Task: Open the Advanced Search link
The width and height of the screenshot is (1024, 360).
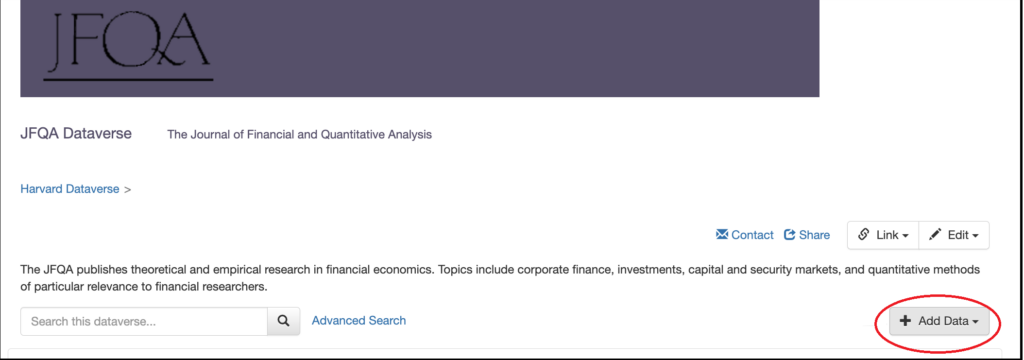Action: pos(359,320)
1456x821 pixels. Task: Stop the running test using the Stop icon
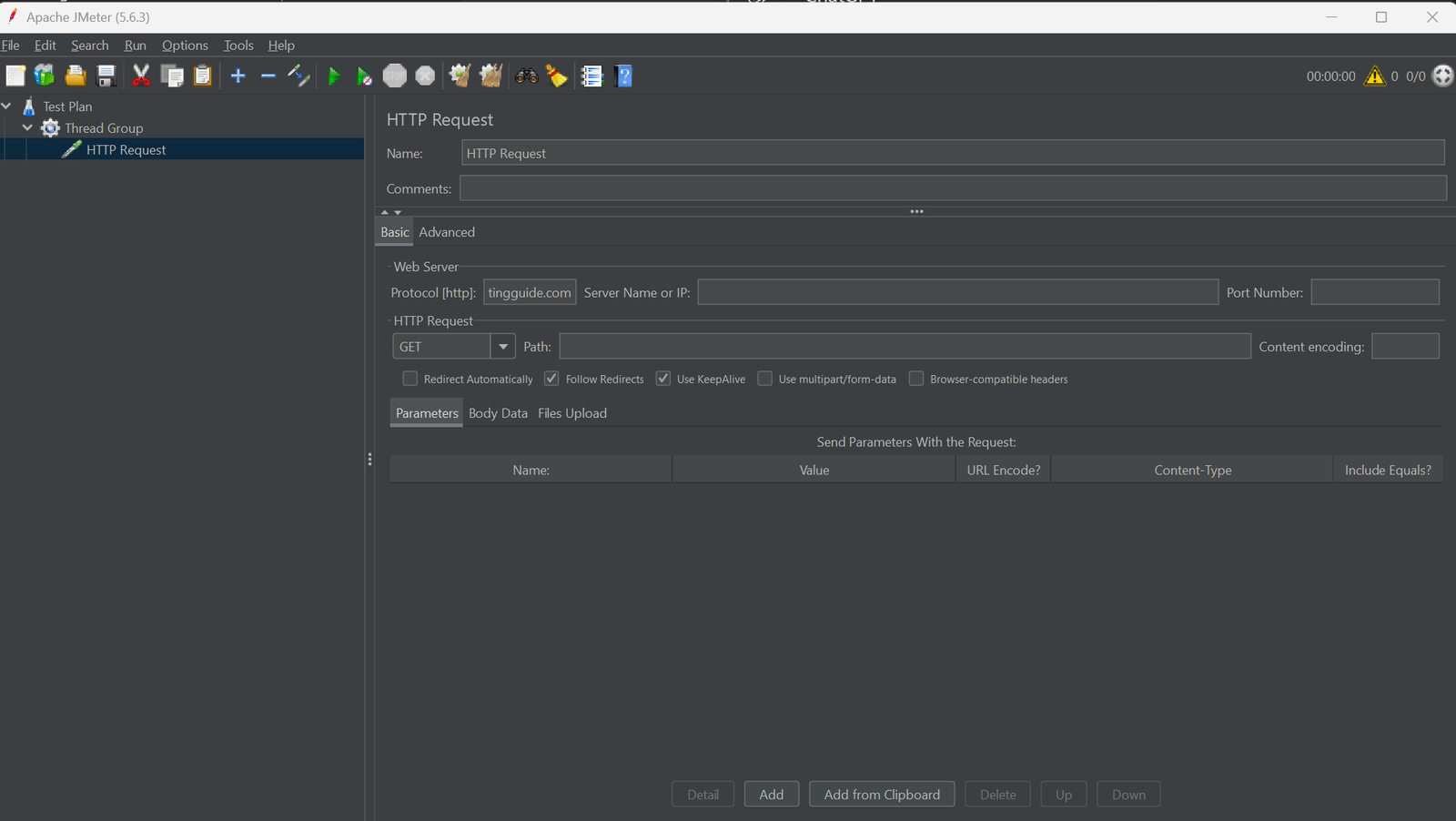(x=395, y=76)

* _AIM OF THE EXERCISE_: Which lines in the records above contain the word "Task"? Gather each of those lines in full.

* _FULL OUTPUT_:
Task: Open the Advanced Search link
1456x821 pixels. Task: Stop the running test using the Stop icon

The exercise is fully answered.